* AVAILABLE DATA
= Beginning of Section =
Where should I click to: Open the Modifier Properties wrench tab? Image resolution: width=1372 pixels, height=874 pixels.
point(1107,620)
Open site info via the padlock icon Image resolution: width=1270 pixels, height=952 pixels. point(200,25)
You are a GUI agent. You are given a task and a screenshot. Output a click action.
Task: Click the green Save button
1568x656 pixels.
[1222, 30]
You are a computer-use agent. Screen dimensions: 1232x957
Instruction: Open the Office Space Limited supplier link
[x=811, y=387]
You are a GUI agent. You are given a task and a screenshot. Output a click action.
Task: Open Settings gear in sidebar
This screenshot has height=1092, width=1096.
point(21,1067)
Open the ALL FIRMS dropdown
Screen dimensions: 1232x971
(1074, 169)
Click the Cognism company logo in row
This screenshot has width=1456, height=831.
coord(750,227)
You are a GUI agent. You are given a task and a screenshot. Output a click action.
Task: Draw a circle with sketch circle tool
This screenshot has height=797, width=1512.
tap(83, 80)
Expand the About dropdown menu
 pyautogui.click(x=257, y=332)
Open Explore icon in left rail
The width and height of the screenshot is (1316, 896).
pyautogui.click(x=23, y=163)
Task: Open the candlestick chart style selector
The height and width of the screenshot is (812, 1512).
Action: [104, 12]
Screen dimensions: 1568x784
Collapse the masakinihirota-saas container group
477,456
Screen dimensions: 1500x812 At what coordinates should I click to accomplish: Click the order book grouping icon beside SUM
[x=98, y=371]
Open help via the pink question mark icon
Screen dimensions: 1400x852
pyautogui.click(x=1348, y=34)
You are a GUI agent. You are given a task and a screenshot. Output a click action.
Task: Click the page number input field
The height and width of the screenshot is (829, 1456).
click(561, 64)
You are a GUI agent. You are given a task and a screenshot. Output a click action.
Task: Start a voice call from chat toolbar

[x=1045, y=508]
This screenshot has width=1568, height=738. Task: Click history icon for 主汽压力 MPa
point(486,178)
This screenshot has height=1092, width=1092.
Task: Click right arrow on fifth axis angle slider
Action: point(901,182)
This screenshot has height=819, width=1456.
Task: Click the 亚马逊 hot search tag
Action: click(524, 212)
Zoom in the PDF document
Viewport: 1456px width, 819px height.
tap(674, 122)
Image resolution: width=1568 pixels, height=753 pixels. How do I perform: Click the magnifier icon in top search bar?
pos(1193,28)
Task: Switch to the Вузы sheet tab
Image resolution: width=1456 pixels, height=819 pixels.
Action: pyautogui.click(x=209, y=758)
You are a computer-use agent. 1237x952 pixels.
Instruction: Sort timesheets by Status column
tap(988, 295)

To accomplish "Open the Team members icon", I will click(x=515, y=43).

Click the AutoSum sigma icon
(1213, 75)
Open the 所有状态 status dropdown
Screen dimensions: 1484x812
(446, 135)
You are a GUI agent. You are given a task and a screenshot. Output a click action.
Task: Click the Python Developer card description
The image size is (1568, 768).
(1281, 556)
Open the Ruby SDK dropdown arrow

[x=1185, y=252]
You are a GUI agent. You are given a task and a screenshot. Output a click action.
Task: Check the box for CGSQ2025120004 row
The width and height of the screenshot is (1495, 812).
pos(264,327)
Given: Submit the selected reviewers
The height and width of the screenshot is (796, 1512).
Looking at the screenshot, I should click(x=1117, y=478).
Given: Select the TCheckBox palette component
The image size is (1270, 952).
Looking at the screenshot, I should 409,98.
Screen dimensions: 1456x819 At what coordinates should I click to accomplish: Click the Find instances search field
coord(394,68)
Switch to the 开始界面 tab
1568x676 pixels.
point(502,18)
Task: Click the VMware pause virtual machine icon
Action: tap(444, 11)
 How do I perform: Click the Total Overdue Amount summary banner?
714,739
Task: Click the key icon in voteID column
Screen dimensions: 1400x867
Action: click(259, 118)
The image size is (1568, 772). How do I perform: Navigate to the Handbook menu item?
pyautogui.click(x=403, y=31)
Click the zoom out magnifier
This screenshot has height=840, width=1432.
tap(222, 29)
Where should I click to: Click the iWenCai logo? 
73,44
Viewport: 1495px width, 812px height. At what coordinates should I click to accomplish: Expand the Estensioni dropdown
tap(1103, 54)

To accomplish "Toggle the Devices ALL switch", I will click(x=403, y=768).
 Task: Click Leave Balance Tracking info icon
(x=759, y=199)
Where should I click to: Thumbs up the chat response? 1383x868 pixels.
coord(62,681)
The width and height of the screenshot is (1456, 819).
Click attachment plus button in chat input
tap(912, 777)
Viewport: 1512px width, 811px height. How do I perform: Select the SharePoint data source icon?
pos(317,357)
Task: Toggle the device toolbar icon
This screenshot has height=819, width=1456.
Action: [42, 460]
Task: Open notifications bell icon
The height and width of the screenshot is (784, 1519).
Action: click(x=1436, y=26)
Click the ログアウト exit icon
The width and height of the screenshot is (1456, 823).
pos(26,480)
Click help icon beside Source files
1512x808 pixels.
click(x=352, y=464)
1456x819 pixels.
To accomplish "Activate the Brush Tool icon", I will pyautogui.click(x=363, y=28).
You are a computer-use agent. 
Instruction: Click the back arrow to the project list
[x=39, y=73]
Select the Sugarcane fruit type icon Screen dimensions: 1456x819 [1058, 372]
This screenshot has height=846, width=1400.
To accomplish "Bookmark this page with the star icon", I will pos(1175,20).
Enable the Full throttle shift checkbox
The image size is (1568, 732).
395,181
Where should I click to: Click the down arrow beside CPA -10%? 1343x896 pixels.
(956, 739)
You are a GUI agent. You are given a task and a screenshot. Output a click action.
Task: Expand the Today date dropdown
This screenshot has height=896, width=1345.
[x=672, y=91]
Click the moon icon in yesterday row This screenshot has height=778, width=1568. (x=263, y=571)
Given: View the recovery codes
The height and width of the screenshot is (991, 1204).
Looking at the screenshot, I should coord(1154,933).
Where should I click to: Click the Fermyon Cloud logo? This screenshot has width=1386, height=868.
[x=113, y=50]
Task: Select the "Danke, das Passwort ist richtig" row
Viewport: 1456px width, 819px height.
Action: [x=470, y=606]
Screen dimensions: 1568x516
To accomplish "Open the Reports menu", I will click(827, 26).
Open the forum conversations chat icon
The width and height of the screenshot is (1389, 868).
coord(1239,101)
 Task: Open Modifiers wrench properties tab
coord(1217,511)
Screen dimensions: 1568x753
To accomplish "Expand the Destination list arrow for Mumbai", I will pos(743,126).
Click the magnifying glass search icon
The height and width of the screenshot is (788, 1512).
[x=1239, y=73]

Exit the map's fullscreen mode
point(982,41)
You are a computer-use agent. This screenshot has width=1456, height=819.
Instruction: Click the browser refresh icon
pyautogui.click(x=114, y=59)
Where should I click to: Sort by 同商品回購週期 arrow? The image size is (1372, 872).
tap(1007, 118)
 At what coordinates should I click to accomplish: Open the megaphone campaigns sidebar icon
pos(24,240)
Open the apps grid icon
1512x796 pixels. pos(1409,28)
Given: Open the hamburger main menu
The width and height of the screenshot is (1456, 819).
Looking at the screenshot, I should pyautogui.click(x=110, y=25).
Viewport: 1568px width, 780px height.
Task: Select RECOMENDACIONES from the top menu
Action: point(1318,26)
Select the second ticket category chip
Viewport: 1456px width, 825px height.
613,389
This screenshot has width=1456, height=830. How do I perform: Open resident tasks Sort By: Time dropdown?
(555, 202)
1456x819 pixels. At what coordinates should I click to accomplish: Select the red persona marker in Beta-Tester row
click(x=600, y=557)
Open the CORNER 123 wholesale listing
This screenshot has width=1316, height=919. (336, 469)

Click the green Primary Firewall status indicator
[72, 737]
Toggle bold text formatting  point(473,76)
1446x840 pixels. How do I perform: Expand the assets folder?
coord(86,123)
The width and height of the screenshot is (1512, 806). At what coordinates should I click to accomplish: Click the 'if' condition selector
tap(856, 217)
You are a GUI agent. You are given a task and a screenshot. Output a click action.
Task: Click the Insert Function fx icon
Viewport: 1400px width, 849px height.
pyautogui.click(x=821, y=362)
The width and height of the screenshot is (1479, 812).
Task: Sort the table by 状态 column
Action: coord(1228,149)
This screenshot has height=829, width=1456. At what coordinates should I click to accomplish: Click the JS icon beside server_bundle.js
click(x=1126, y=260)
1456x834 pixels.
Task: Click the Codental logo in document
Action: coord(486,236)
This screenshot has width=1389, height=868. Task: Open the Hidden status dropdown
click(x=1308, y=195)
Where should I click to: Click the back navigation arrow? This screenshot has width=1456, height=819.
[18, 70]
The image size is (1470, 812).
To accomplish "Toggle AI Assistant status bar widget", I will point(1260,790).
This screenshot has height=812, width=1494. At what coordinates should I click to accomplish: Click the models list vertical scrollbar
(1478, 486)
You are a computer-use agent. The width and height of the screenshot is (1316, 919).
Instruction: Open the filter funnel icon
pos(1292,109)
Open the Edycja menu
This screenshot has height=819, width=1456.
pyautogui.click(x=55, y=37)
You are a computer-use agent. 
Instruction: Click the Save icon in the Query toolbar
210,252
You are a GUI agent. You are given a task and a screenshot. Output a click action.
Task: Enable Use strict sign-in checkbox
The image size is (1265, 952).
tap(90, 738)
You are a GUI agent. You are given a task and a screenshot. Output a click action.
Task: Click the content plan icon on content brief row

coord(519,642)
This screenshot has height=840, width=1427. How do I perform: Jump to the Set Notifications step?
= End of Section =
* WORK TO COMPLETE
Report every line of the data above that contains the string "with" by copying it in full.

* RESULT FOR THIS EXERCISE
Task: Draw a circle with sketch circle tool
To accomplish "Bookmark this page with the star icon", I will pos(1175,20).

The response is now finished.